We now describe the use of TLA+ and TLC by B[rannon] B[atson] and his colleagues at Intel. The actual specifications are proprietary and have not been viewed by anyone outside Intel.

4.2.1 Overview of the Problem

Designing a complex system starts with a problem statement and an appropriate set of boundary conditions. A component of a computer system is initially represented abstractly as a black box, with assertions about its functionality and with some guidelines on performance, cost, and complexity. The engineering process involves iteratively refining this abstract model into lower-level models. Each lower-level model is a representation of the design at a certain level of abstraction, and it has a specific purpose. Some models are meant to evaluate tradeoffs between scope, performance, cost, and complexity. Others carry the design down to the low level of detail needed to manufacture the component.

The engineering process therefore creates multiple representations of a design. Validation entails checking these multiple representations against one another. Designers of digital systems have good tools and methods for validating mid-level functional models, written in a hardware description language (HDL), against lower-level models such as circuit net-lists. However, they have not had as much success checking the higher-level functional representations of the design against one another, and against the initial problem statement and functional assertions.

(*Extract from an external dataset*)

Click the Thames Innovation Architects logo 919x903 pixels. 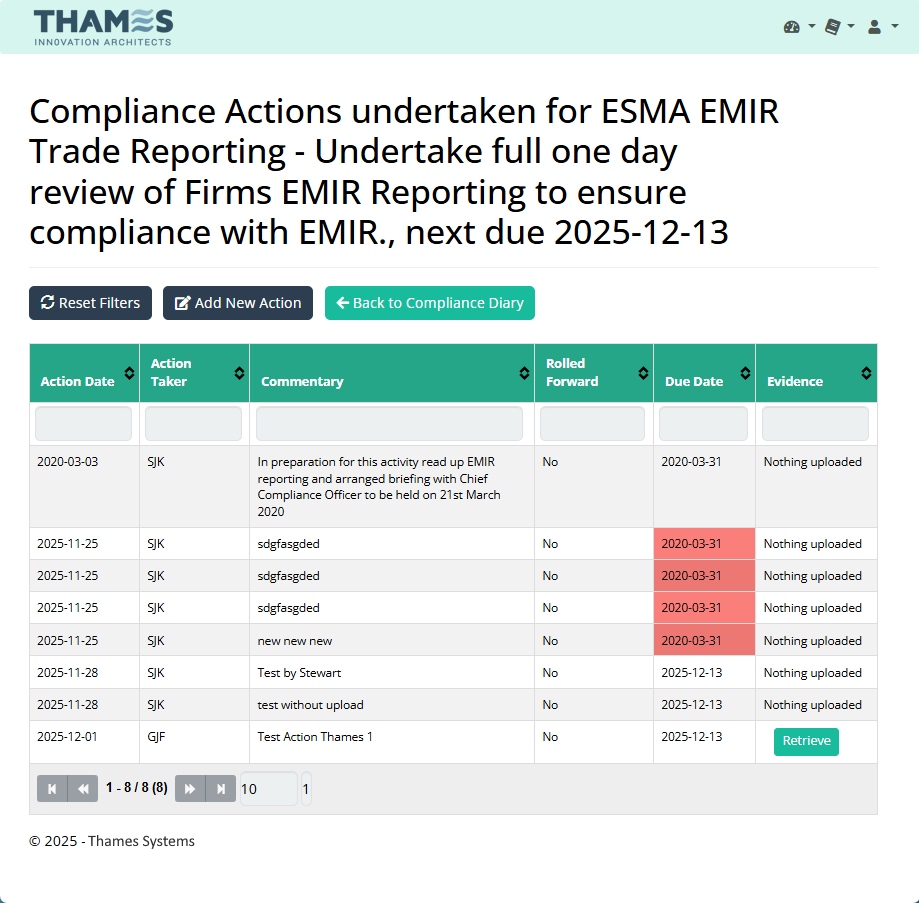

For some components, there is an intuitive correlation between the high-level notions of correctness and the HDL model; such components tend not to be difficult to validate. Other components, like multiprocessor cache-coherence protocols, are sufficiently complex that checking the HDL model against the problem statement is quite challenging. We need formal techniques from the world of mathematics to perform this high-level validation.

Although formal methods are based on mathematics, engineers view them differently from the way mathematicians do. To engineers, formal verification is simply another imperfect validation tool (albeit a powerful one). A TLA+ specification is only an abstraction of the actual system, and model checking can usually validate the specification only for a highly restricted set of system parameters. Validating the specification therefore cannot guarantee that there are no errors in the system. For engineers, formal verification is a way of finding bugs, not of proving correctness.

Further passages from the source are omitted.